A case of justice delayed is justice denied?
 
 

1 COMMENT

  1. This is nothing. On March 20, 1998, I was suddenly ordered to leave a place where I had been invited to live eight months earlier although I had done nothing wrong. I refused to go and demanded that the police be brought out to deal with this eviction.
    Instead a group of thugs were contacted and came out to this place to deal with me. I saw their vehicle coming and easily avoided them as they searched for me in the surrounding area; however, it was a 40 degree day and I had very little water with me. For most of the day I made do with sheltering quietly in the shade of trees and bushes.
    By late that evening I was exhausted and made my presence known. The response by one person was to thrash me across my back with a broom handle in a vain attempt to persuade me to leave. This went on for some 10-15 minutes until the perpetrator gave up exhausted.
    The thugs from town returned and applied their special techniques to “persuade” me to leave of my own volition. I refused to do so, still demanding that the police be brought out, despite being punched in the jaw and jabbed with a wooden garden stake in my chest with sufficient force to perforate the shirt I was wearing.

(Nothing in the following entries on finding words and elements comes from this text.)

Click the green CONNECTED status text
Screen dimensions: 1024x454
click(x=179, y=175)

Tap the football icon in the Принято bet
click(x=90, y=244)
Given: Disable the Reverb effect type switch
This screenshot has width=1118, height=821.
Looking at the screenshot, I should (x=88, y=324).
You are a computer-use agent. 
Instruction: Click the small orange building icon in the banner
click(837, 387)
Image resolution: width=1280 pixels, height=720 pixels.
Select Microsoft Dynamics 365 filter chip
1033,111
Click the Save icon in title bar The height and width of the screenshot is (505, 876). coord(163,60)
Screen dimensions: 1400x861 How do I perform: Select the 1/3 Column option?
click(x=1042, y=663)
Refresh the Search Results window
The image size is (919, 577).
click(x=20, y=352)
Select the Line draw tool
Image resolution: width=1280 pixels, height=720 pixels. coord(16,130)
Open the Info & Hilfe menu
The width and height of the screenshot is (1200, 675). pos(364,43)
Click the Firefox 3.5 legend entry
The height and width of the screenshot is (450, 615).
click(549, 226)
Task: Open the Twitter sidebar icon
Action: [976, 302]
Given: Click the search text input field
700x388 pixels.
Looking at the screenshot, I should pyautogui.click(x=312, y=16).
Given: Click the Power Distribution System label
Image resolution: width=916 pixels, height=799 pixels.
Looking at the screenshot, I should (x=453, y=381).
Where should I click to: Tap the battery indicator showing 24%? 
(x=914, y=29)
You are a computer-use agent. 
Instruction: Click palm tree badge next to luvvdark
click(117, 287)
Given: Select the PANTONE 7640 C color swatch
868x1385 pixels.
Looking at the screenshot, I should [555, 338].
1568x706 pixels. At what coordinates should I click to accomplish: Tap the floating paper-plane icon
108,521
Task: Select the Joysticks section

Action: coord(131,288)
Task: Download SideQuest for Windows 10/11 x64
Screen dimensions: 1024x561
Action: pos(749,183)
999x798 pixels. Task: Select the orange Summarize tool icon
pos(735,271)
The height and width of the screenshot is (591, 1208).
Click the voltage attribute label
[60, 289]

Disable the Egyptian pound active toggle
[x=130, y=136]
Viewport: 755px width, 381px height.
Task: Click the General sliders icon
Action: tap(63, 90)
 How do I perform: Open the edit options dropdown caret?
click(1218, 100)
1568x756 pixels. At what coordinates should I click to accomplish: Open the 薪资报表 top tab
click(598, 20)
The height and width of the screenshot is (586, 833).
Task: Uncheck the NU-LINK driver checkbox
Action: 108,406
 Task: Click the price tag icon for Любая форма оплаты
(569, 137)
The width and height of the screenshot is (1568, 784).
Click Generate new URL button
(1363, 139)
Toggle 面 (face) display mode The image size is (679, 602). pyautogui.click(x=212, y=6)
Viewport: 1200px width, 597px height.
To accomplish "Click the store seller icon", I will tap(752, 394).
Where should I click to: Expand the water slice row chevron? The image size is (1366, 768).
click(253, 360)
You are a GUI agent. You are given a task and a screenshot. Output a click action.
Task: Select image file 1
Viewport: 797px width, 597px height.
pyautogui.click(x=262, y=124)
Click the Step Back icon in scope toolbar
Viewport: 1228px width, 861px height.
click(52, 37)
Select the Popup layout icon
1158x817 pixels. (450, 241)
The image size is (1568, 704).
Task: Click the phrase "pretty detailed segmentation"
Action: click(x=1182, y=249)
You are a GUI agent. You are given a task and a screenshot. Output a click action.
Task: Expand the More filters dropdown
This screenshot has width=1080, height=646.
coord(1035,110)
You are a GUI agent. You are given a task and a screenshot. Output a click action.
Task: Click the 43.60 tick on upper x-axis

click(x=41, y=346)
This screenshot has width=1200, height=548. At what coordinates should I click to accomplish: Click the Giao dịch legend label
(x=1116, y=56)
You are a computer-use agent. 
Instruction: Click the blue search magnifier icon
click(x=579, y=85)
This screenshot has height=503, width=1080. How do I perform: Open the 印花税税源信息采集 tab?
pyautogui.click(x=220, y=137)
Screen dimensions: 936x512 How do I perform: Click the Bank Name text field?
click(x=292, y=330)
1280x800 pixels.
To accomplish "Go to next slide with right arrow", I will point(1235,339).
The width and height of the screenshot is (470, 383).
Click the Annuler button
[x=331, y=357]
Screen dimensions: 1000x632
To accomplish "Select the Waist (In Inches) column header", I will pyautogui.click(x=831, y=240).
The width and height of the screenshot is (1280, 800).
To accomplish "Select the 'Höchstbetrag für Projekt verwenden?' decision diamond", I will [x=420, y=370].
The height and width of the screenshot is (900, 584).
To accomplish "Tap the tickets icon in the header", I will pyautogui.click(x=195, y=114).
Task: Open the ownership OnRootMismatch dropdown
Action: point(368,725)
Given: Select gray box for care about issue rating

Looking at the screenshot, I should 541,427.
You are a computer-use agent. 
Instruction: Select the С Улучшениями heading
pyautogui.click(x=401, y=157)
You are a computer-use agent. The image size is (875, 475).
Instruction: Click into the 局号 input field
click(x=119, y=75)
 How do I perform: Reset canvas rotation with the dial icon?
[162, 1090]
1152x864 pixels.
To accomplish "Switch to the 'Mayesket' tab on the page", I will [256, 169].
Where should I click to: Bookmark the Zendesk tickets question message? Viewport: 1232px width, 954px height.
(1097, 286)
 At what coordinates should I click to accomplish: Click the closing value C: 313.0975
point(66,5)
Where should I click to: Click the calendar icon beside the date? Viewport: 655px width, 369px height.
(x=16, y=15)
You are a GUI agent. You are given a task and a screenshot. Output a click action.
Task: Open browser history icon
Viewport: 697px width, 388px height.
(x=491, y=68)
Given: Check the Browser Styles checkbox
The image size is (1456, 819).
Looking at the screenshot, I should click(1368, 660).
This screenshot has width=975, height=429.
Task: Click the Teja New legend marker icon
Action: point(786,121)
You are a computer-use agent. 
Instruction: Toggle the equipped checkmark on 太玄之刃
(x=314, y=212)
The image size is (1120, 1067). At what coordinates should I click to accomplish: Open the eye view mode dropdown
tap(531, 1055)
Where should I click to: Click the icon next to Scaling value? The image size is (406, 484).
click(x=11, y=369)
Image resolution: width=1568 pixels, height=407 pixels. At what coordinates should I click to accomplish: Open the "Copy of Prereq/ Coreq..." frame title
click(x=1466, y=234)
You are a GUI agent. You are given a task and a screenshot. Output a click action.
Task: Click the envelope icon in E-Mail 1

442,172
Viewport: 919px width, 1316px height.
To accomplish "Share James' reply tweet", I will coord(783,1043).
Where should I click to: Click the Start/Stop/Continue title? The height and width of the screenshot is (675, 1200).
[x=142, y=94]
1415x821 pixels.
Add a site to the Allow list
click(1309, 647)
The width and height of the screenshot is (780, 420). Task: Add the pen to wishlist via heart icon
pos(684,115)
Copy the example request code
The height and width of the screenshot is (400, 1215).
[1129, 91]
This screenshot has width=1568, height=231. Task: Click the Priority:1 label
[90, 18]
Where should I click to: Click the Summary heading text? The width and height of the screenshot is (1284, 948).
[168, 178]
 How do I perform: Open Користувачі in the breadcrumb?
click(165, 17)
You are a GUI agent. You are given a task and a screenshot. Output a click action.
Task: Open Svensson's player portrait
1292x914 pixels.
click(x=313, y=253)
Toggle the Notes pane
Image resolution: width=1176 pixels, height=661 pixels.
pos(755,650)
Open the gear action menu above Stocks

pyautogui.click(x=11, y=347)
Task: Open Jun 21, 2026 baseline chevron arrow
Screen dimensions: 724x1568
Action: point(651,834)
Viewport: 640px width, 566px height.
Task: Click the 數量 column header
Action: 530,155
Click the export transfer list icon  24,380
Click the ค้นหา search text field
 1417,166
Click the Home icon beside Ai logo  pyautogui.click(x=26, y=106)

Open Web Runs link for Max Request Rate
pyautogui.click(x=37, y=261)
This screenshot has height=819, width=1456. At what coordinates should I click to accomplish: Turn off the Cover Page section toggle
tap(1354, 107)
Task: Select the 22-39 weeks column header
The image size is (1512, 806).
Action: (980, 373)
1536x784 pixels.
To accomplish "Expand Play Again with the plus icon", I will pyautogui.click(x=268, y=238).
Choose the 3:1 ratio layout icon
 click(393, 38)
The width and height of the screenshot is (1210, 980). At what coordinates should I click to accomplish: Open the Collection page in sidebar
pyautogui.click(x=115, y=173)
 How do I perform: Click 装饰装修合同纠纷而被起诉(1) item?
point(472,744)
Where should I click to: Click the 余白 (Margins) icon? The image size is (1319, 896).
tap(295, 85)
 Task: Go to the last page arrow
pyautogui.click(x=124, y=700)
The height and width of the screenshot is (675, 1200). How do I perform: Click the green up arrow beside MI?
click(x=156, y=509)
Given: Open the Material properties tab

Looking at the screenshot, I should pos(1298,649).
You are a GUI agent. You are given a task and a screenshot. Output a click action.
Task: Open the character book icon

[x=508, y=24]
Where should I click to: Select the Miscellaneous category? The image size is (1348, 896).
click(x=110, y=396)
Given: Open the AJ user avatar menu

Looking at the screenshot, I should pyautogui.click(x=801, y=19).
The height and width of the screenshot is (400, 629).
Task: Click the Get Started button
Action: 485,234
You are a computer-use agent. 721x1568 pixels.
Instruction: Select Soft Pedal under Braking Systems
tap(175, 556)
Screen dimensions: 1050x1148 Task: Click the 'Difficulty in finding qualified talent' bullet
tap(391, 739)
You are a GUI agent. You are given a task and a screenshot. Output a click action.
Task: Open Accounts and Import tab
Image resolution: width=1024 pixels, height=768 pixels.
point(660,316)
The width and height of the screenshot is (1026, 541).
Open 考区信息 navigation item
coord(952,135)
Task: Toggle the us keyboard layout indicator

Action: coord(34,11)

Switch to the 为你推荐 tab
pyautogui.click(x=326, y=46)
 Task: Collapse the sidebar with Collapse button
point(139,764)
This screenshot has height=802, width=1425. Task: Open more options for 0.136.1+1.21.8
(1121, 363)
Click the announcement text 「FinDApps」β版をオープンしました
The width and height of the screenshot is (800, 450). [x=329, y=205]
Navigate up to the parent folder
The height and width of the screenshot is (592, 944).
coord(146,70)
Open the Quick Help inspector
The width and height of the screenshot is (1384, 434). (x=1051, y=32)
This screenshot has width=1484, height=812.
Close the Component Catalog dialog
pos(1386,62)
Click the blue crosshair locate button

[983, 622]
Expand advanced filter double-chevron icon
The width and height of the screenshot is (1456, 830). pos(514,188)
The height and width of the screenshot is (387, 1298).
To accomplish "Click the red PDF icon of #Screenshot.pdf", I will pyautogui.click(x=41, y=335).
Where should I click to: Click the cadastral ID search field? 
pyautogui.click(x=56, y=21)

The only reason I didn’t suffer worse injury was due to my grabbing hold of the wooden stake to prevent it going further.
    Aside from that I offered no resistance as I knew to do so would provide an excuse for worse physical abuse justified by allegations of violence levelled against me – it would be my word alone against everyone else present.
    Eventually they gave up and contacted the police who came out and took me into town. I made a formal complaint to the police of the assault I had suffered for several hours, this included photos taken of my back which was criss-crossed with bruising from the thrashing I received from a broom handle. I still have my copy of the complaint recorded by the NT Police.
    I also went to the Alice Springs Hospital for a medical assessment and to record on my file the injuries I had endured.
    From that day on I’ve not had one word of response from the NT Police. This has come as no surprise, especially in light of what I’ve subsequently learned about this place from where I had been evicted.
    I also point out that on February 13 that year, while I was caretaking this place on my own, a local police superintendent and his family unexpectedly arrived on a “social visit”, supposedly to go swimming at a nearby dam which had filled with water from an isolated deluge a week earlier.
    The only reason the police knew about this dam and that I was living at this place was due to a fellow (a former high school classmate, I later learned) who had been swept down a nearby creek that had flash-flooded during the deluge, for whom there was a search conducted by the police the following day. (As it turned out, my old classmate had managed to get out and go home but had failed to notify anyone).
    There is much more to this event, and especially this place, than meets the eye; but if anyone’s seeking to get “justice” from the police, I suggest it’s far more likely to occur in another state or territory.